JAMA. Author manuscript; available in PMC Mar 16, 2012.
Published in final edited form as:
PMCID: PMC3071496
NIHMSID: NIHMS281396
Geographic Variation in Diagnosis Frequency and Risk of Death Among Medicare Beneficiaries
H. Gilbert Welch, MD, MPH, Sandra M. Sharp, SM, Dan J. Gottlieb, MS, Jonathan S. Skinner, PhD, and John E. Wennberg, MD, MPH
Department of Veterans Affairs Medical Center, White River Junction, Vermont (Dr Welch); Department of Economics, Dartmouth College, Hanover, New Hampshire (Dr Skinner); and Dartmouth Institute for Health Policy and Clinical Practice, Dartmouth Medical School, Lebanon, New Hampshire (Drs Welch, Skinner, and Wennberg and Ms Sharp and Mr Gottlieb)

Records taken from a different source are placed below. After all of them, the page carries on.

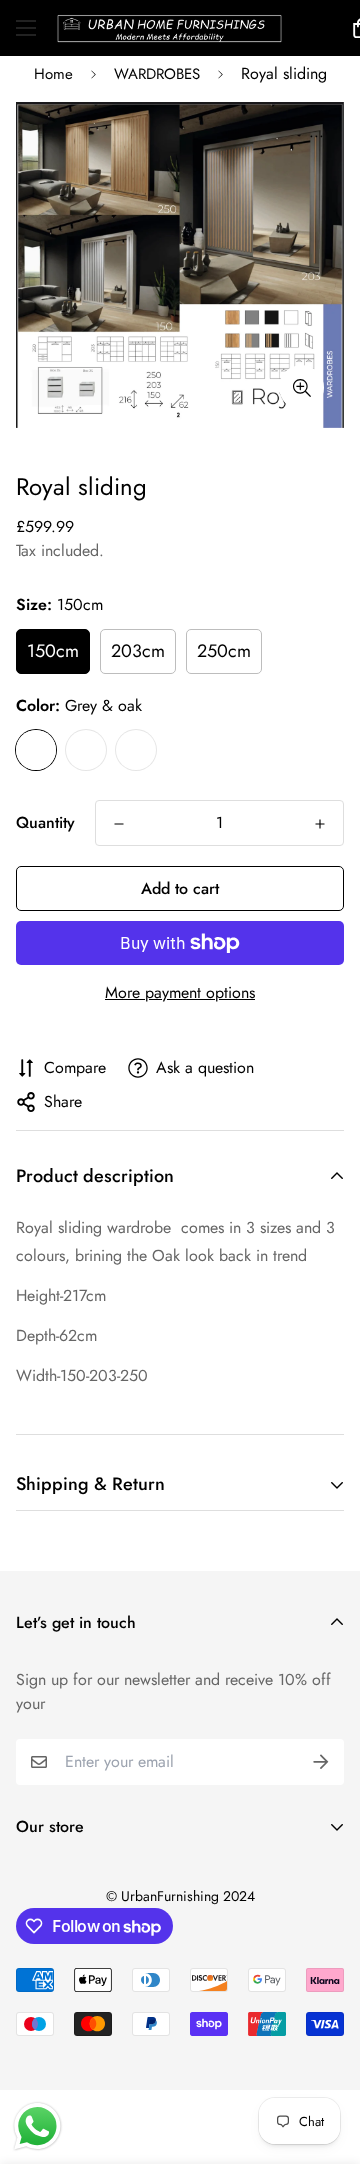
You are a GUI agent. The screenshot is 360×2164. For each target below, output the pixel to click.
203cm (138, 651)
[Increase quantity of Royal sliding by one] (320, 824)
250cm (224, 651)
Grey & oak (36, 750)
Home (53, 74)
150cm (53, 651)
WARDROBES (157, 74)
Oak (136, 750)
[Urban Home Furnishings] (169, 28)
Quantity (45, 822)
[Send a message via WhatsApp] (37, 2126)
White (86, 750)
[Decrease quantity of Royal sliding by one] (119, 824)
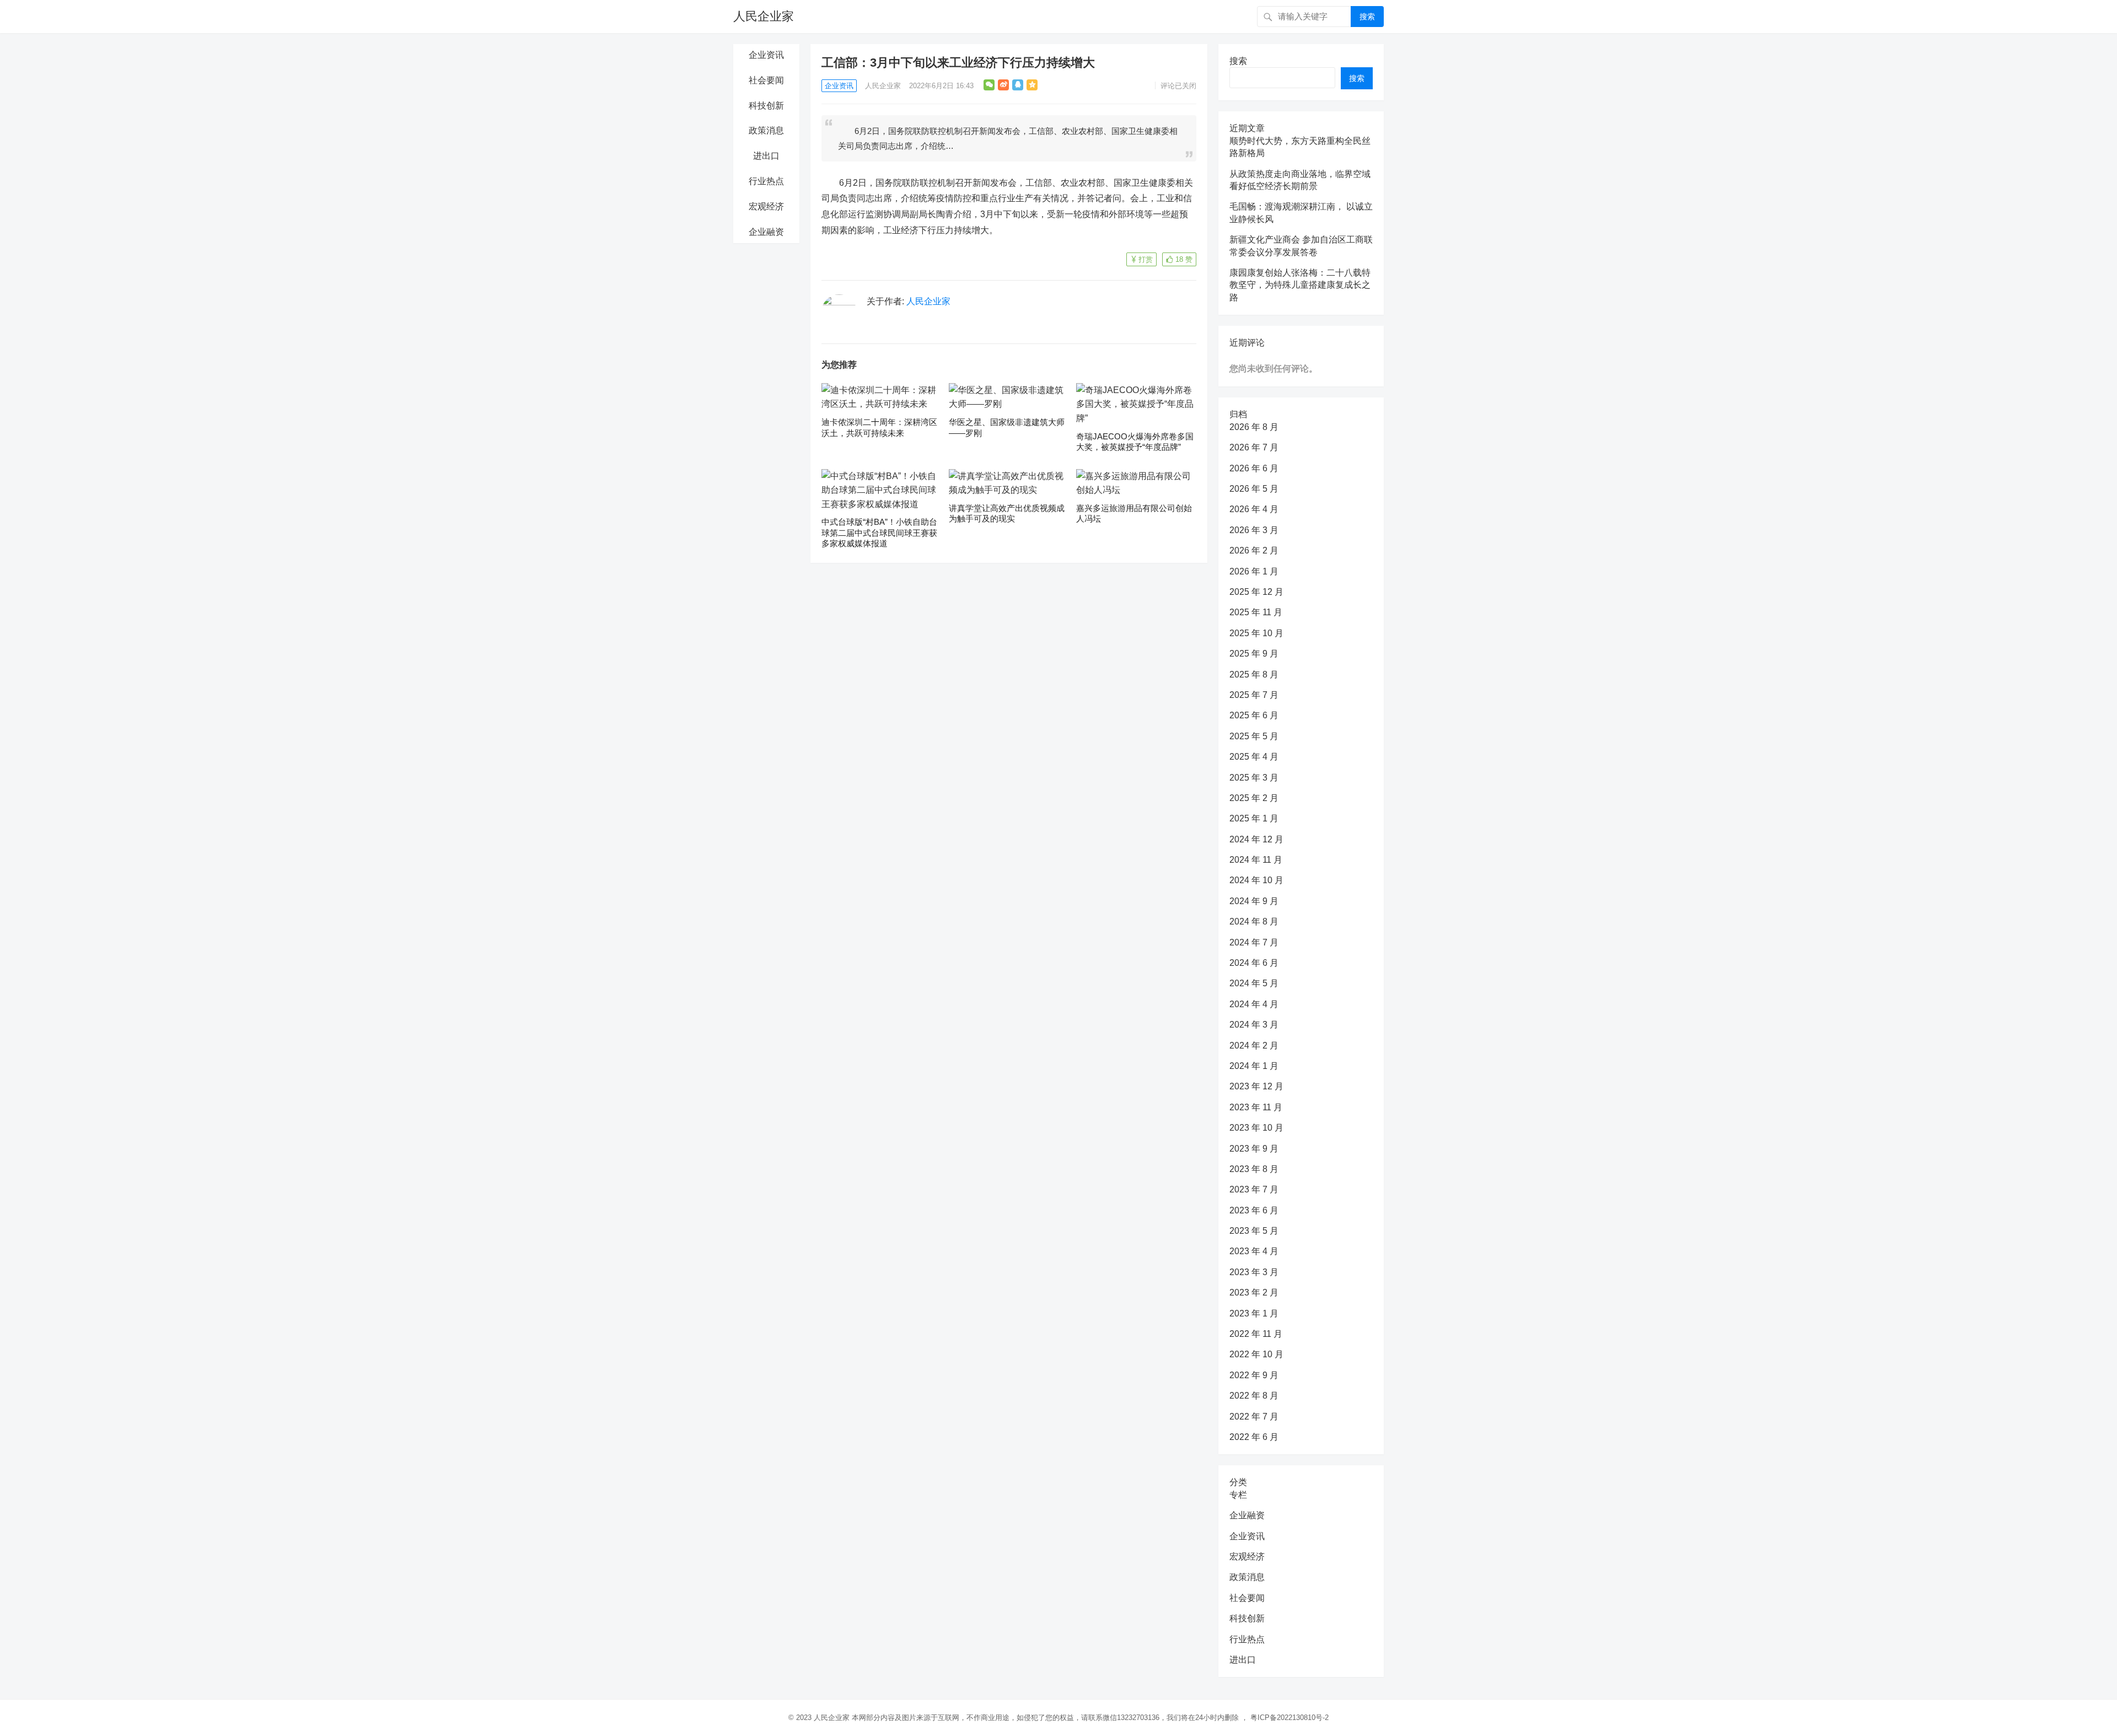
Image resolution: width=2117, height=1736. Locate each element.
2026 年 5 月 (1253, 488)
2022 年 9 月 (1253, 1375)
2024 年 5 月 (1253, 983)
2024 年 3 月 (1253, 1024)
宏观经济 (766, 206)
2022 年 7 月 (1253, 1416)
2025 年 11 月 (1255, 612)
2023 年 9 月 (1253, 1148)
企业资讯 (766, 55)
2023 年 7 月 (1253, 1189)
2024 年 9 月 (1253, 901)
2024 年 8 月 (1253, 921)
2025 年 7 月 (1253, 695)
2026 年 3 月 (1253, 530)
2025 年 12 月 (1256, 591)
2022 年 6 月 (1253, 1437)
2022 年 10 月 (1256, 1354)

Corresponding Author: H. Gilbert Welch, MD, MPH, Dartmouth Institute for Health Policy and Clinical Practice, Dartmouth Medical School, 35 Centerra Pkwy, Ste 202, Lebanon, New Hampshire 03766, h.gilbert.welch/at/dartmouth.edu
Context
Because diagnosis is typically thought of as purely a patient attribute, it is considered a critical factor in risk-adjustment policies designed to reward efficient and high-quality care.
Objective
To determine the association between frequency of diagnoses for chronic conditions in geographic areas and case-fatality rate among Medicare beneficiaries.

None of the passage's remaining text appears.